Comment by dfcowell
5 years ago
All of the components in the supply chain will be rated for greater than max load, however power generation at grid scale is a delicate balancing act.
I’m not an electrical engineer, so the details here may be fuzzy, however in broad strokes:
Grid operators constantly monitor power consumption across the grid. If more power is being drawn than generated, line frequency drops across the whole grid. This leads to brownouts and can cause widespread damage to grid equipment and end-user devices.
The main way to manage this is to bring more capacity online to bring the grid frequency back up. This is slow, since spinning up even “fast” generators like natural gas can take on the order of several minutes.
Notably, this kind of scenario is the whole reason the Tesla battery in South Australia exists. It can respond to spikes in demand (and consume surplus supply!) much faster than generator capacity can respond.
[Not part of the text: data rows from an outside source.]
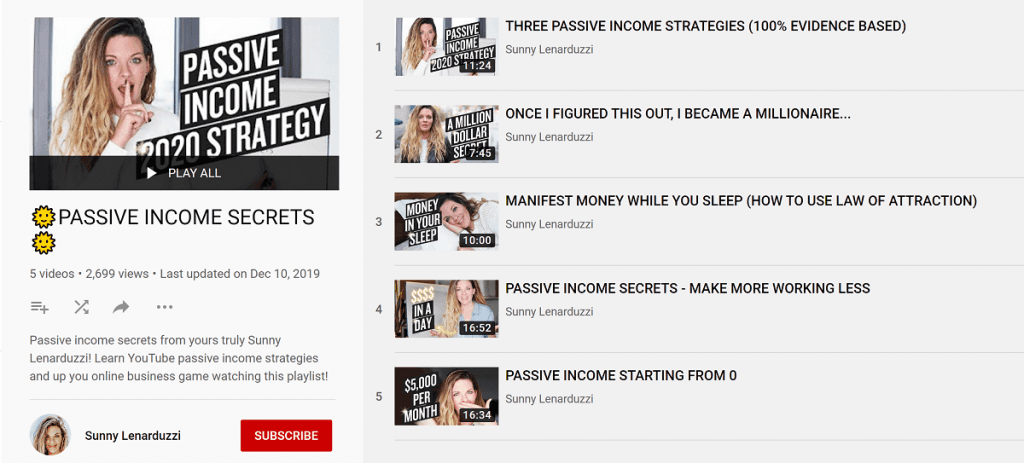Open the $5,000 Per Month video thumbnail

[x=446, y=396]
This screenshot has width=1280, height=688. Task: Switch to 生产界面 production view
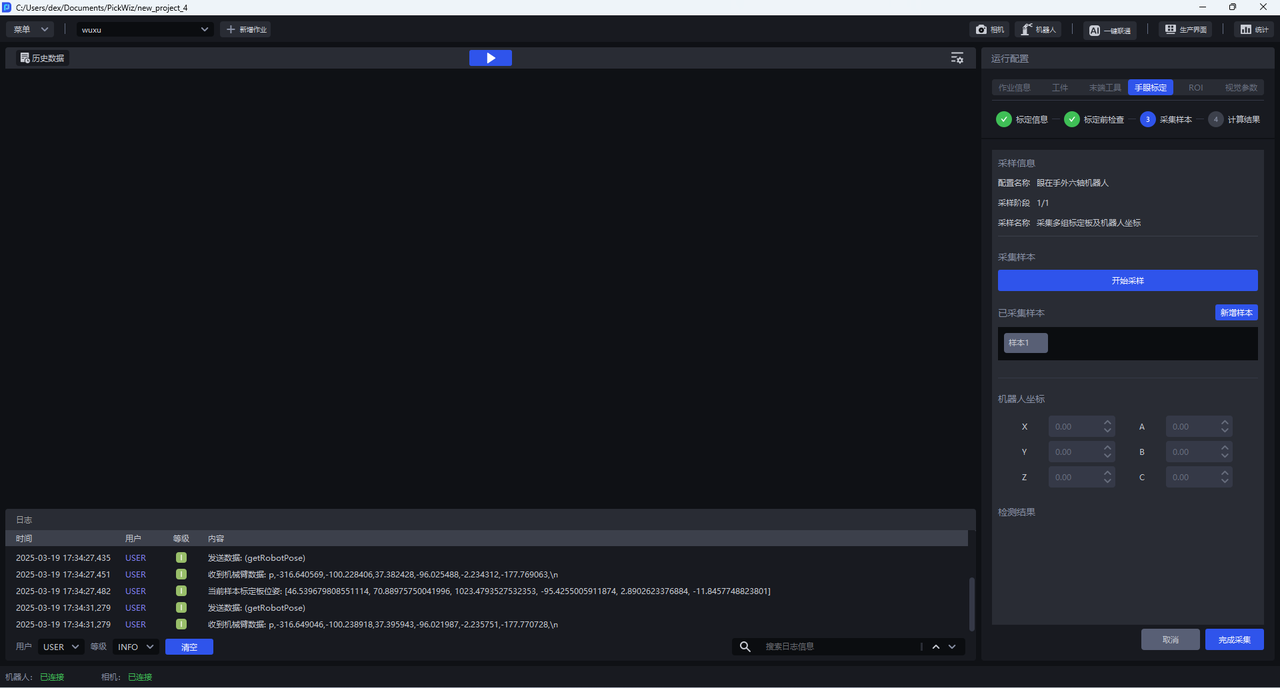click(1185, 30)
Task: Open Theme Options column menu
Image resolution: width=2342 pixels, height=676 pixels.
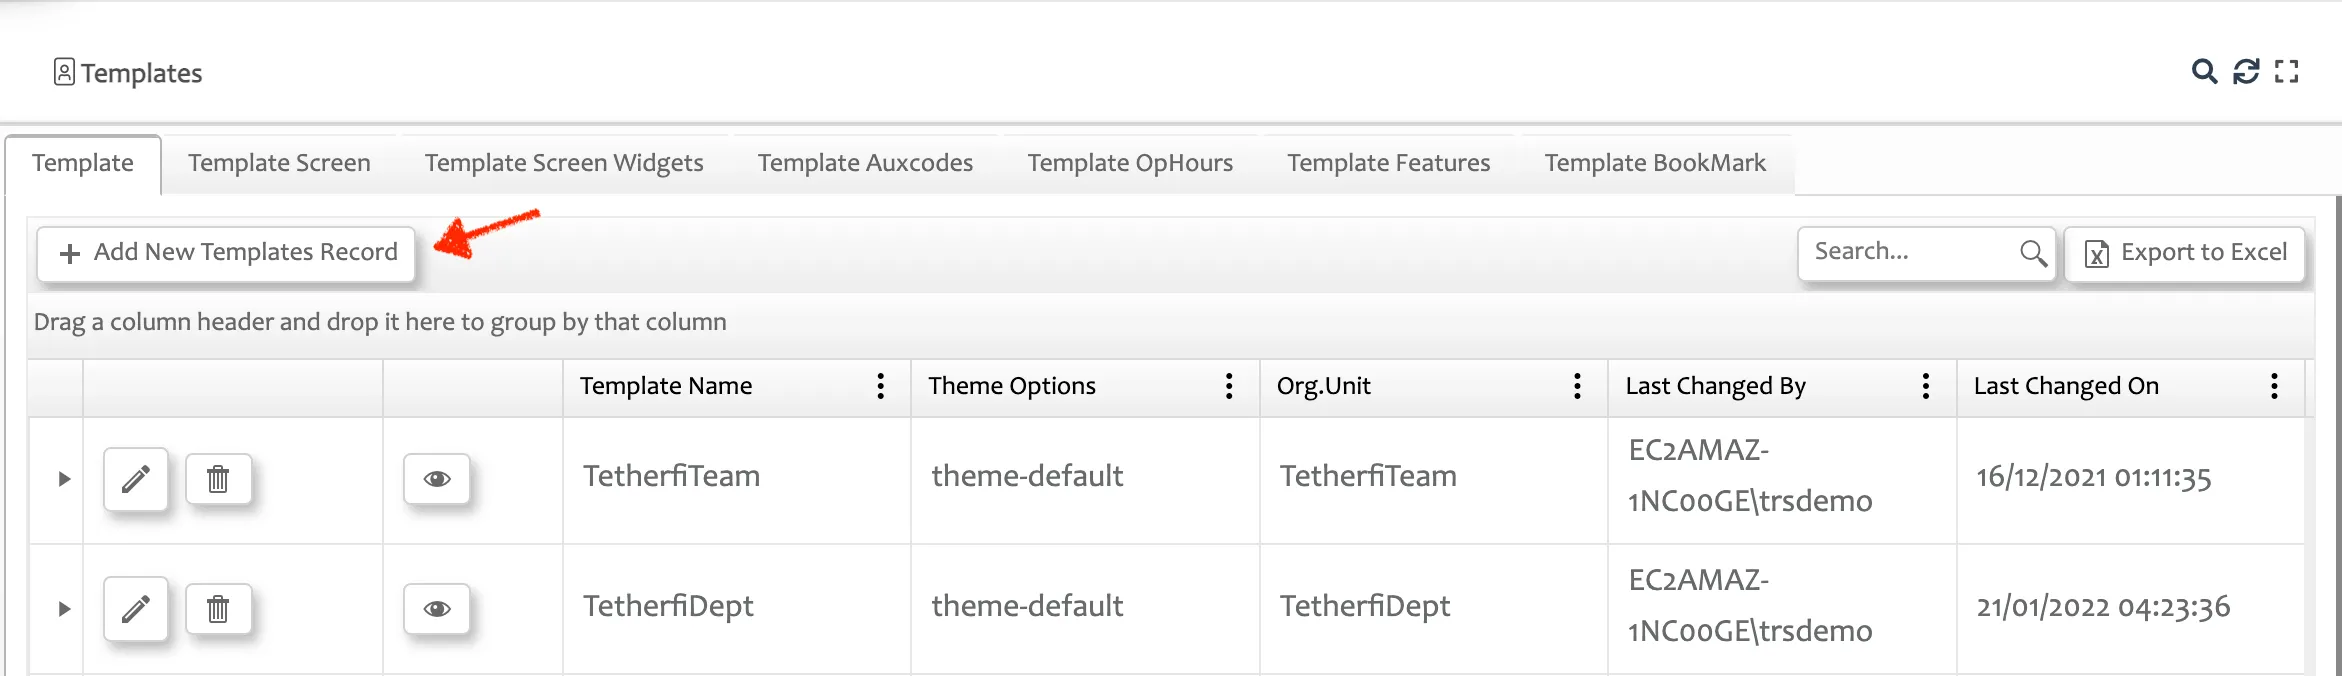Action: (1229, 386)
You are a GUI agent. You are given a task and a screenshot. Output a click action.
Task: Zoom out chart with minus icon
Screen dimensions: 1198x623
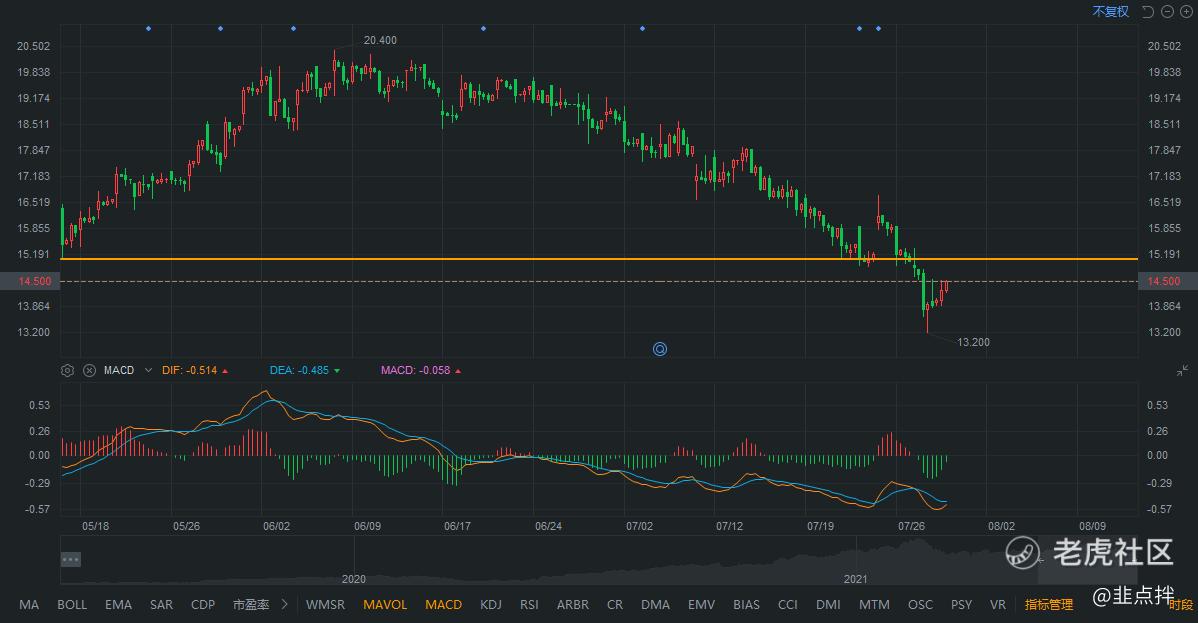[1168, 11]
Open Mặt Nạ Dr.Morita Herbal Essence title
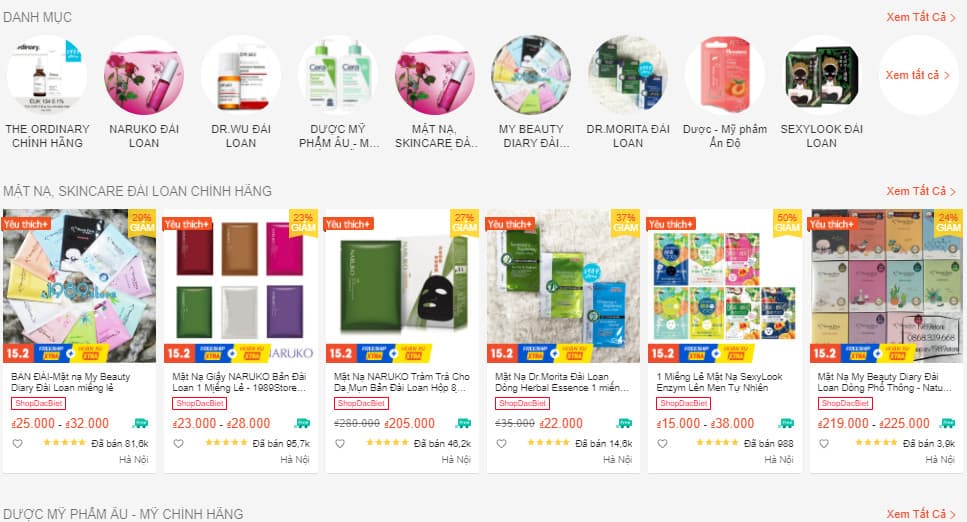 [x=562, y=382]
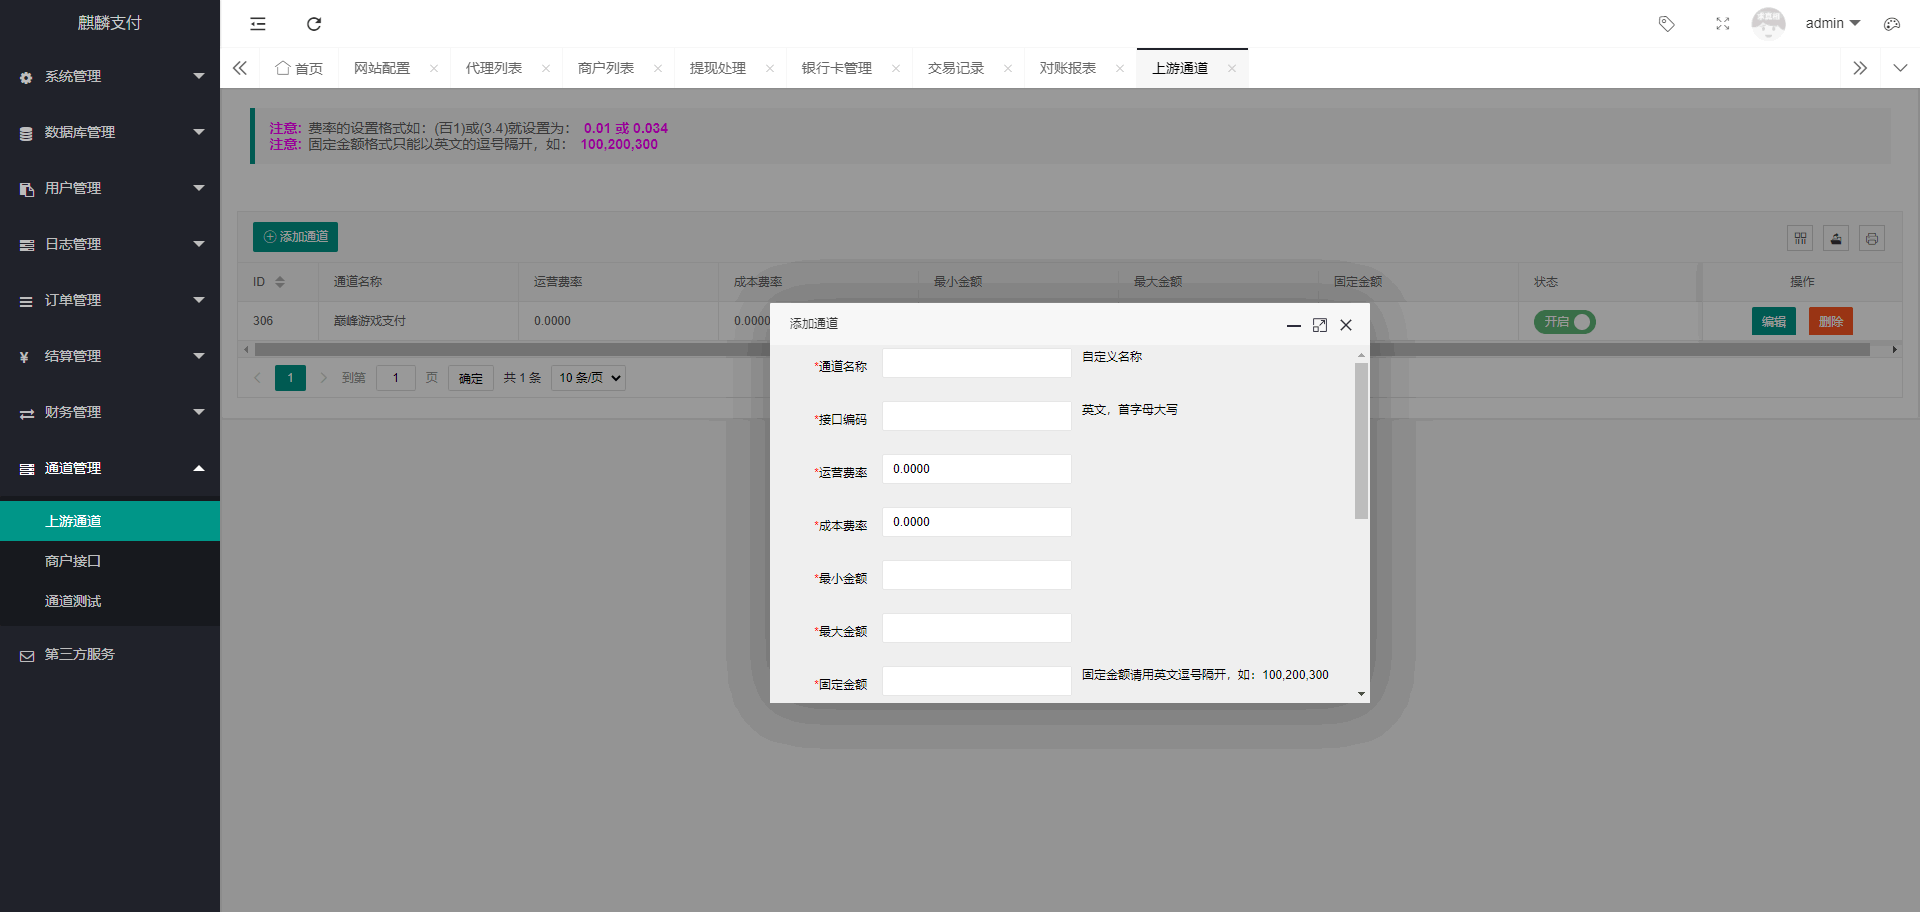This screenshot has width=1920, height=912.
Task: Open 商户接口 in the sidebar
Action: (73, 561)
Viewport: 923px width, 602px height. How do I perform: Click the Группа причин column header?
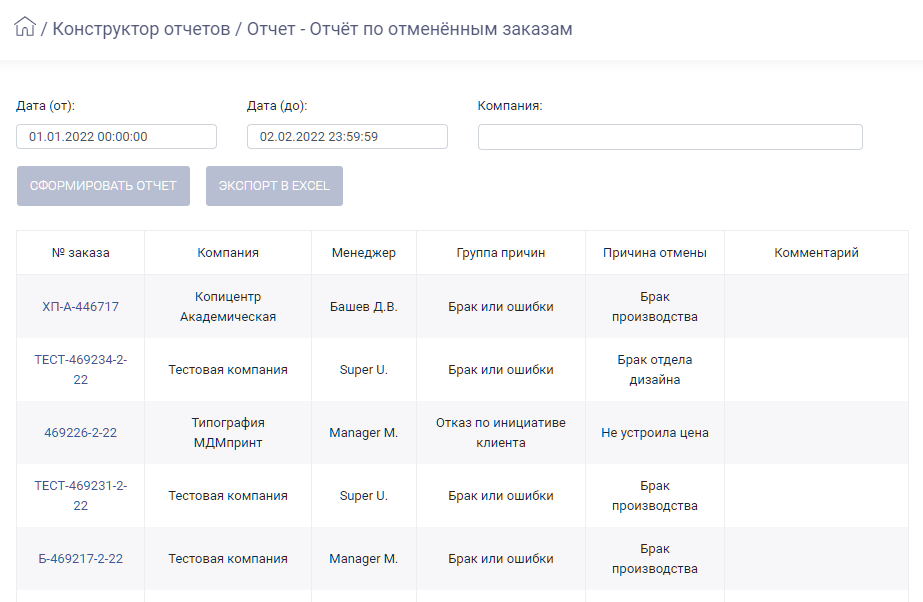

The other option is load shedding, where you just disconnect parts of your grid to reduce demand.
Any large consumers (like data center operators) likely work closely with their electricity suppliers to be good citizens and ramp up and down their consumption in a controlled manner to give the supply side (the power generators) time to adjust their supply as the demand changes.
Note that changes to power draw as machines handle different load will also result in changes to consumption in the cooling systems etc. making the total consumption profile substantially different coming from a cold start.
You're talking about the grid, the OP was talking about datacenter infrastructure -- which one is the weak link?
If a datacenter can't go from idle (but powered on) servers to fully utilized servers without taking down the power grid, then it seems that they'd have software controls in place to prevent this, since there are other failure modes that could cause this behavior other than a global Facebook outage.
Unfortunately the article doesn’t provide enough explicit detail to be 100% sure one way or the other, however my read is that it’s probably the grid.
> Individual data centers were reporting dips in power usage in the range of tens of megawatts, and suddenly reversing such a dip in power consumption could put everything from electrical systems to caches at risk.
“Electrical systems” is vague and could refer to either internal systems, external systems or both.
That said, if the DC is capable of running under sustained load at peak (which we have to assume it is, since that’s its normal state when FB is operational) it seems to me like the externality of the grid is the more likely candidate.
In terms of software controls preventing this kind of failure mode, they do have it - load shedding. They’ll cut your supply until capacity is made available.